Les règles de l’offre et de la demande sont mises en application et les marchés internationaux réagissent à cette demande. Tous les étés, lorsque le climat devient plus doux et que les gens prennent leurs vacances ou se rendent à la plage, la demande en essence augmente, et cette demande entraîne une augmentation des prix.
Comme la plupart des autres produits que vous achetez, que ce soit de l’eau en bouteille ou un forfait de vacances en Floride en plein hiver, ou encore une nouvelle paire de souliers, le marché détermine le prix selon ce que paie le consommateur. En fin de compte, les consommateurs, à titre de société, ont la capacité de contrôleur leur demande de plusieurs façons : utiliser une voiture plus petite qui consomme moins d’essence, prévoir de faire le plus de commissions possibles en un seul voyage, utiliser l’air climatisé seulement lorsque c’est absolument nécessaire, faire du co-voiturage ou prendre l’autobus. Voilà bien des façons de réduire la demande et, parallèlement, de réduire les coûts pour vous, les consommateurs.

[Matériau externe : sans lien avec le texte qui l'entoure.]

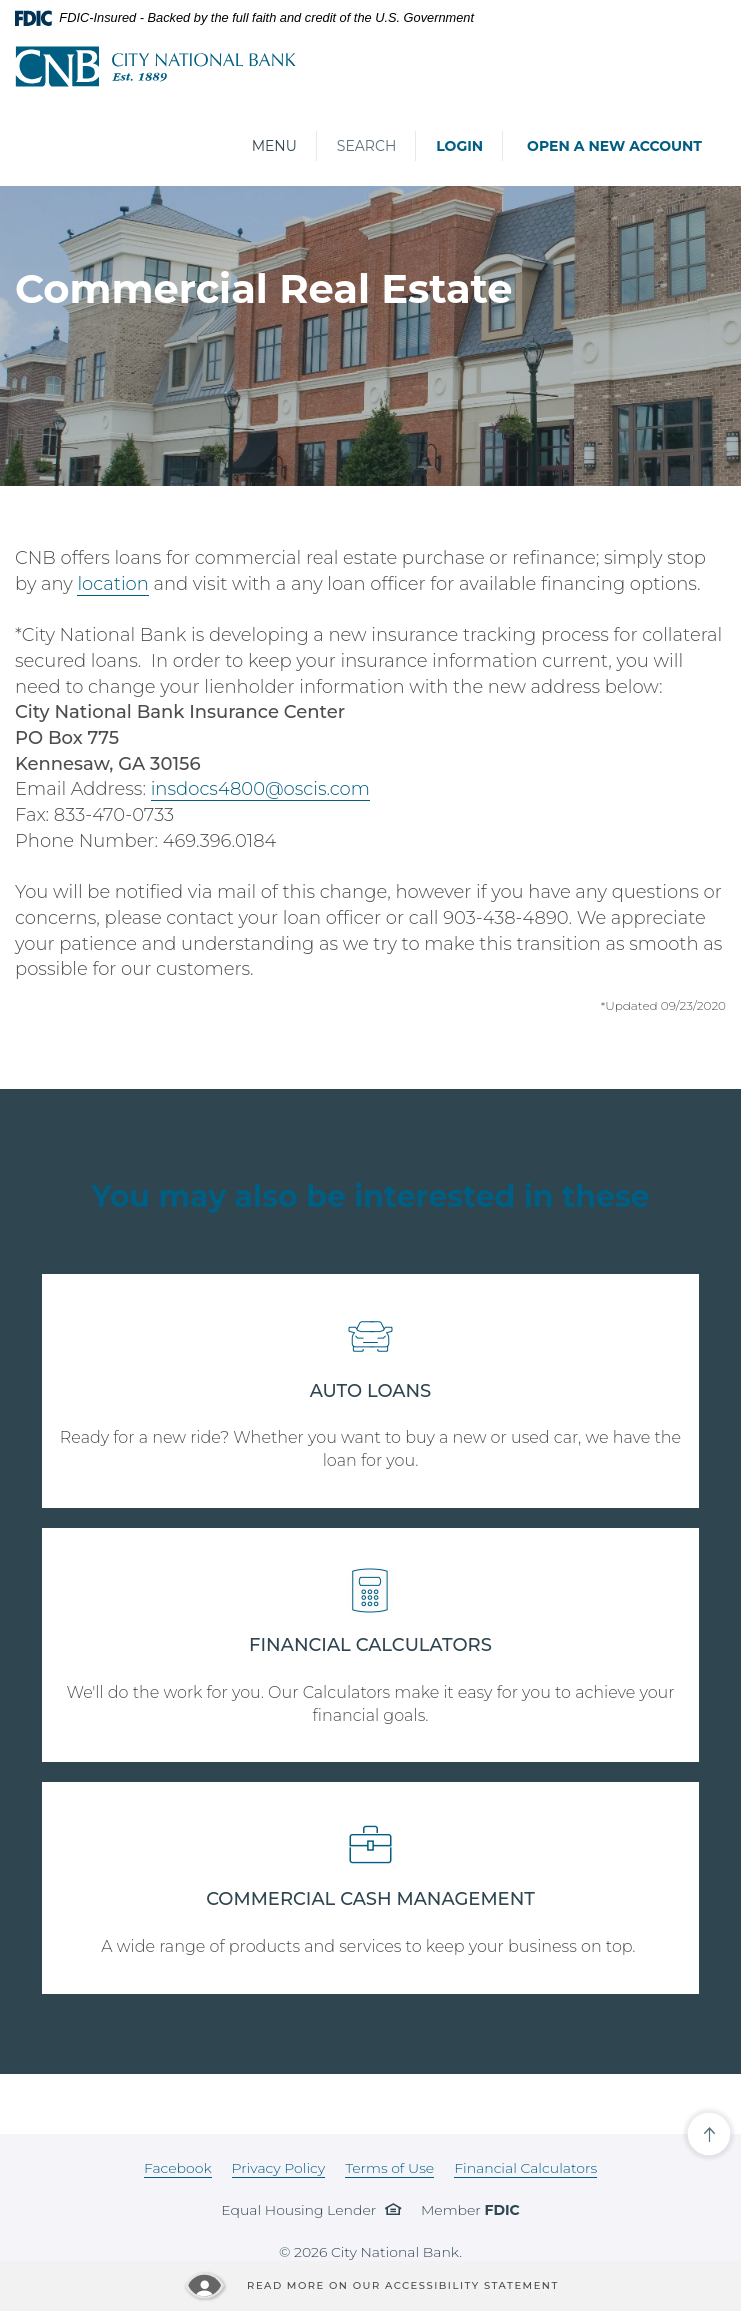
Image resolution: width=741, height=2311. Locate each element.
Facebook (178, 2168)
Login (459, 146)
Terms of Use (389, 2168)
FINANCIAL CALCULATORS (370, 1645)
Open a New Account (614, 146)
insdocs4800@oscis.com (260, 789)
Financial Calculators (525, 2168)
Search (366, 146)
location (112, 584)
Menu (274, 145)
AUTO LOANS (371, 1391)
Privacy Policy (279, 2168)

Une réduction durable de la demande des consommateurs sera reconnue par le marché et les prix diminueront. Il est tout aussi important de noter que ces mesures font également la promotion de votre santé personnelle et protègent notre environnement contre les matières polluantes qui contribuent à l’augmentation des gaz à effet de serre et au réchauffement de la planète.
Le but de la réglementation est d’offrir aux consommateurs le sentiment qu’ils sont traités de façon équitable et que toute augmentation ou diminution des prix est justifiée. Une partie de cette responsabilité vis-à-vis la protection des consommateurs consiste également à s’assurer qu’un approvisionnement sera à la disposition du grand public qui utilise des véhicules automobiles.
L’expérience des autres juridictions indique que même une augmentation des prix de trois ou quatre cents entraînera de longue files d’attentes et pourra causer des embouteillages. Dans certains cas, par exemple dans les cas des plus petites stations rurales, une réelle pénurie d’essence est bien possible, laissant ainsi les véhicules d’urgence et le grand public qui utilise des véhicules automobiles sans service.
N’importe qui peut suivre les marchés du pétrole et de l’essence dans les journaux quotidiens et estimer de façon éclairée les fluctuations possibles du prix de l’essence, mais l’organisme de réglementation, pour traiter toutes les parties intéressées de façon juste et équitable, doit faire ses changements de façon à minimiser la possibilité qu’une des parties puisse tirer un avantage injuste d’un changement considérable des prix.
Tout préavis permettrait aux consommateurs de profiter des détaillants ou, vice versa, permettrait aux grossistes et aux détaillants de profiter des consommateurs.
Plus précisément, si les consommateurs étaient avisés plusieurs jours à l’avance d’une augmentation des prix de l’essence ou du carburant diesel, de nombreux consommateurs pourraient prévoir leurs achats selon les changements, dans la mesure du possible. Les détaillants connaîtraient donc des périodes très occupées juste avant un changement de prix et des périodes très peu occupées après un changement de prix.
Afin de répondre aux demandes de leurs clients, les détaillants et les grossistes devraient assumer des coûts d’exploitation supplémentaires afin de s’adapter aux changements dans les activités commerciales. De plus, les détaillants tenteraient d’accumuler un inventaire de produits à un prix inférieur afin de le vendre à un prix plus élevé à une date ultérieure. Inversement, dans le cas d’une diminution des prix, les consommateurs retarderaient leurs achats, causant ainsi des pertes pour les détaillants en ce qui a trait à l’inventaire acheté au préalable. Un préavis minimal aux grossistes, aux détaillants et aux consommateurs permet de minimiser cette possibilité.